> Exercise description
Every line containing the string "will" is to be copied from the records.

> Dataset entries

'''

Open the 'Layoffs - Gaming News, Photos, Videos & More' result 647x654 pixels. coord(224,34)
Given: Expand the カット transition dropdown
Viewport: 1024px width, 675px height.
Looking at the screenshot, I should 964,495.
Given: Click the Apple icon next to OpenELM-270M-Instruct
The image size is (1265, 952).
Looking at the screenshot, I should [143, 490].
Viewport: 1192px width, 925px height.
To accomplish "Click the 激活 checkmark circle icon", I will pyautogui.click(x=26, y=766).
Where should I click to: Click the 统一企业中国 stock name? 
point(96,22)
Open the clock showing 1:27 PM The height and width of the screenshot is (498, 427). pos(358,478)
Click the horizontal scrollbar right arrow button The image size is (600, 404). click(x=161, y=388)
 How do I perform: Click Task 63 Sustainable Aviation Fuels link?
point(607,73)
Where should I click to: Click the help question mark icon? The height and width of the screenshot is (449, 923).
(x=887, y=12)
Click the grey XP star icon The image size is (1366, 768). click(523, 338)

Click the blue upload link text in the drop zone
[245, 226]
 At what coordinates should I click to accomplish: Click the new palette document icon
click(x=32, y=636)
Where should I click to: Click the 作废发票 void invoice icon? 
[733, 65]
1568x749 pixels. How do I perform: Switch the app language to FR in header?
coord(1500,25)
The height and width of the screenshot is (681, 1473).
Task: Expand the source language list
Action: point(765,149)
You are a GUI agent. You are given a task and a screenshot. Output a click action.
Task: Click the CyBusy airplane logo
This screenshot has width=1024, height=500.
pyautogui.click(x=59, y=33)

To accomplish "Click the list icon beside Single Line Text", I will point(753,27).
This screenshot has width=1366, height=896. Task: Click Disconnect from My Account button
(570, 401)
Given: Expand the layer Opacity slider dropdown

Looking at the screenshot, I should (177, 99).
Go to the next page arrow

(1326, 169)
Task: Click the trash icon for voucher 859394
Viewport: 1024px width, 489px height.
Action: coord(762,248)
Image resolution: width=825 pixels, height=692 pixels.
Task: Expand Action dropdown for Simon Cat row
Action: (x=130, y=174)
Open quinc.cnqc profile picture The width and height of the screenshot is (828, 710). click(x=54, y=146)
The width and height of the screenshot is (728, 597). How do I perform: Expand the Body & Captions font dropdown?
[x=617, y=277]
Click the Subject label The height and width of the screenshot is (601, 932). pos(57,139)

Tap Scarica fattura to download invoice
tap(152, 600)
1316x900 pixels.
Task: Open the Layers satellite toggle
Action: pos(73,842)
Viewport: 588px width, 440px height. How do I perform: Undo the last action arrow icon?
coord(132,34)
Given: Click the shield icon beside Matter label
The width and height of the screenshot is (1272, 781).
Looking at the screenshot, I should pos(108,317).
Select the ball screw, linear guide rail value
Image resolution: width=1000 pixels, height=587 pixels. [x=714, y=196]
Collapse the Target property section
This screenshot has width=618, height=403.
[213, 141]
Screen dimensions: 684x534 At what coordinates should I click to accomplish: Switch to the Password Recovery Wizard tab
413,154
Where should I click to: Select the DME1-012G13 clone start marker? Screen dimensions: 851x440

'''

> Output of the exercise
To accomplish "Click the 激活 checkmark circle icon", I will pyautogui.click(x=26, y=766).
To accomplish "Click the list icon beside Single Line Text", I will point(753,27).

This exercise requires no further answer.